Detection of bacteria in transfusion products
Ultimately, the reduction of bacterial contamination of transfusion products will require routine testing of the products for the presence of bacteria. Attempts to detect bacteria in transfusion products have spanned the range of simple to highly sophisticated state-of-the-art methodologies. On the low tech side, changes in the appearance of the product, such as platelet swirling or the color of the red cell units, have been utilized but with low specificity and sensitivity.69 Other tests such as determining pH or glucose levels, or direct bacterial staining with Gram’s stain or acridine orange have similarly not been very useful due to relatively low sensitivity when compared with bacterial concentrations that can cause sepsis. Tests with bacteria-specific nucleic acid probes or fluorescent dyes or antibodies are currently being developed.70,71 However, the most useful detection systems currently available appear to be automated, culture-based methods similar to what has been used for clinical detection of bacteremia in blood cultures obtained from patients.65
Sampling strategy for detection of bacteria in a transfusion product
Currently utilized platelet products are either random donor or apheresis units. Both types of units may be stored individually for up to 5 days at room temperature. Approximately 4–6 random donor units are pooled prior to transfusion to achieve a transfusion product with sufficient platelet content. The major factor in sampling either a random donor unit or an apheresis unit is the difference in volume. A typical apheresis unit contains approximately 200–250 mL while the random donor unit contains only 45–55 mL. Thus, the volume of the sample taken for bacterial detection can have a significant impact on the amount of product left for transfusion, particularly for random donor units. On the other hand, a larger sample volume increases sensitivity and thus a balance has to be reached to optimize sensitivity and minimize the impact on the product.

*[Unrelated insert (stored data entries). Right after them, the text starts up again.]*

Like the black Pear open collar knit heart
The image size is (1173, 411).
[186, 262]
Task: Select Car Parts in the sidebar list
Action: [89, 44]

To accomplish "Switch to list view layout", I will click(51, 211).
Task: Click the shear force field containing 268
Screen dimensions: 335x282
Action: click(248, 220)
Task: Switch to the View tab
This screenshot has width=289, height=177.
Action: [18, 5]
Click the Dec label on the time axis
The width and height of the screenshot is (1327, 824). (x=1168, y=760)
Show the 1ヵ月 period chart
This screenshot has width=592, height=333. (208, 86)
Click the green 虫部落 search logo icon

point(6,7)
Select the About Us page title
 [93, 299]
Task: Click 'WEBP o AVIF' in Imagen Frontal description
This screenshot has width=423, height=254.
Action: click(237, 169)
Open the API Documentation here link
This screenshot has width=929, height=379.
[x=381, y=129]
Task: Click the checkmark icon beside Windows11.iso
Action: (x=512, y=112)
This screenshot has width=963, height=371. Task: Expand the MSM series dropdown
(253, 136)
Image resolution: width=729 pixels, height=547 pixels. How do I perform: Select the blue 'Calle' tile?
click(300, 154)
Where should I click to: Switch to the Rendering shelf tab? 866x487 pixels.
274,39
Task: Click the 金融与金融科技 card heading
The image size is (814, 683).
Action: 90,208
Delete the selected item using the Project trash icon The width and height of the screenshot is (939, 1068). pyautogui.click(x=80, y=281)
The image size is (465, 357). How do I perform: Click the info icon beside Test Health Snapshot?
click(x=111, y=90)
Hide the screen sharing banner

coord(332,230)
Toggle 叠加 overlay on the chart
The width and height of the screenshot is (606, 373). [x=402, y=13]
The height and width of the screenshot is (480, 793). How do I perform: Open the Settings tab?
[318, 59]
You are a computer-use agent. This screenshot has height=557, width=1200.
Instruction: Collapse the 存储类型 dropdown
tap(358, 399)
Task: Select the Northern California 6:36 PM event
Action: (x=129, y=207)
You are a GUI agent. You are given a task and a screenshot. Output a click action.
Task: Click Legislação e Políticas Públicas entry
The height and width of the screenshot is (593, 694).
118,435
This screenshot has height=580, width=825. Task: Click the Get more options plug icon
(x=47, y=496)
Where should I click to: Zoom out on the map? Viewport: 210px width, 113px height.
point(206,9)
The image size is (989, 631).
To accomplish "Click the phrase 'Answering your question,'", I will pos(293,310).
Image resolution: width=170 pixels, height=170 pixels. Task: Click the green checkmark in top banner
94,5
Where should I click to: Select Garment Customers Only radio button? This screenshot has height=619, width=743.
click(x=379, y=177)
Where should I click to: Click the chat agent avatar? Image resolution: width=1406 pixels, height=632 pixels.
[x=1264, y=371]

The timing of sampling is highly dependent on the method of detection. For culture-based methods, the product sample is inoculated into a container (bottle or bag) that allows for bacterial growth. Usually this occurs at 37°C and in the presence of sodium polysulfone (SPS), a bacteria growth-potentiating substance, that allows the bacteria to grow faster in the device than in the transfusion product. As the bacteria proliferate in the device, there is a fixed amount of time before a positive signal can be detected. The time to detection, dependent on the initial inoculum and the growth characteristic of the bacteria, is usually 24–48 hours when employing currently available detection methods. Because of this time required, the ideal sampling time for culture-based devices is as early as possible in the storage period so that a test-based decision about the clinical usefulness of the product can be made prior to its use. However, since the level of contamination at the time of collection is low and bacteria could be missed by a sampling error (especially with a low sample volume) at the beginning of storage, a certain amount of presampling storage time is usually allowed for the bacteria to begin to proliferate in the product. For platelets this is usually 24–48 hours.
The length of this presampling incubation period also depends on the sensitivity of the detection device. A more sensitive device can utilize a sample collected earlier in the product storage period while a less sensitive device would require a sample that contains more bacteria as occurs later in storage. The sampling strategy can be altered for a detection method that detects bacteria in real time. These approaches utilize probes, antibodies or nucleic acid–based detection system and can produce an answer within hours of sampling. The sensitivity of culture-based assays should be in the range of 10–100 CFU/mL and the sensitivity of methods that could be used at the point of transfusion would most likely be in the range of 100–1000 CFU/mL.26
Current approval process for bacterial detection devices
The FDA has encouraged manufacturers to submit applications for devices that will detect bacteria in transfusion products. The most urgent need is for bacterial screening of platelet products. Two devices have recently been cleared by the FDA for use in quality control monitoring of the platelet collection process that, in the past, was performed by manual culture (BioMeriuex, Inc. BK 000042; Pall Corp. BK 020014). The current devices allow sampling of the platelet product and automation of the quality control culture process. One device detects bacteria based on elaboration of CO2 in the sample culture, while the other detects a decrease in pO2. However, these devices have not yet been specifically approved for use in release of platelets for transfusion because the effectiveness of the devices to detect bacterial contamination in the clinical setting has not been established.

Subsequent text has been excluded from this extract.